This project is an end-to-end serverless data pipeline built on AWS that ingests public procurement data from the Texas Open Data portal, stores versioned raw data in S3, and transforms it into an analytics-ready format using Athena and Parquet.
The pipeline runs automatically on a schedule, processes new data incrementally, and is fully managed using Terraform. It demonstrates how to design and deploy a modern cloud-based data engineering workflow from ingestion to transformation.
Public procurement data is available through open data portals, but it is not structured for easy analysis or monitoring over time. Raw data is often updated frequently, lacks versioning, and requires manual effort to track changes or analyze trends.

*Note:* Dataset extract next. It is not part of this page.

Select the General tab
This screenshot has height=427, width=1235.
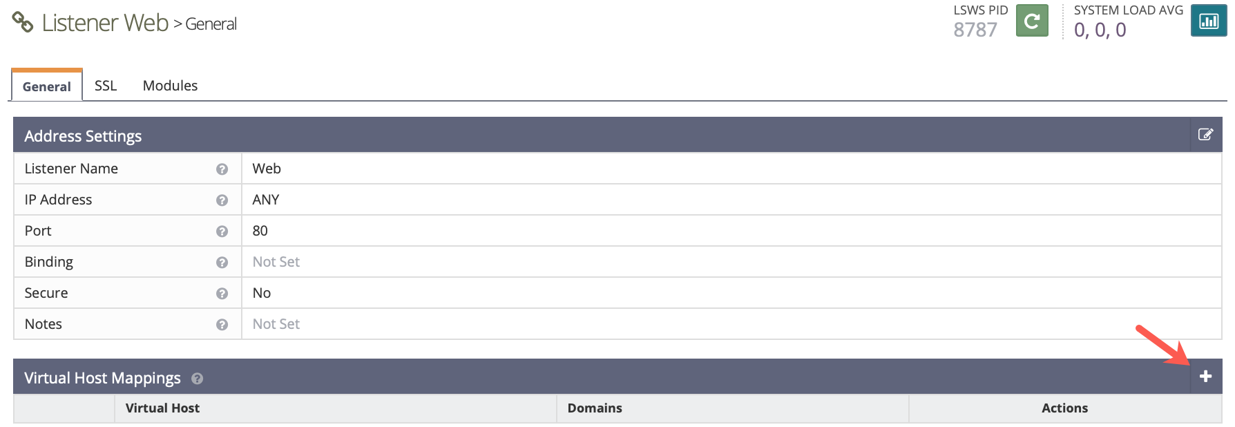[x=46, y=86]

The goal of this project was to build a scalable system that automatically collects, stores, and organizes this data in a way that supports querying, validation, and future analytics.
I built a serverless data pipeline using AWS services and Python to automate the full data flow:
All infrastructure was defined and deployed using Terraform, making the system reproducible and scalable.
The final system runs automatically each day and produces a fully queryable dataset with both raw and curated layers. Each run generates a new snapshot of procurement data, which can be inspected or analyzed using SQL.
This project demonstrates key data engineering concepts including data lake design, partitioned storage, schema-on-read querying, serverless orchestration, and infrastructure as code.
Through this project, I gained hands-on experience with AWS services such as Lambda, S3, Athena, Glue, EventBridge, and CloudWatch, as well as real-world challenges like API pagination, data type inconsistencies, and incremental pipeline design.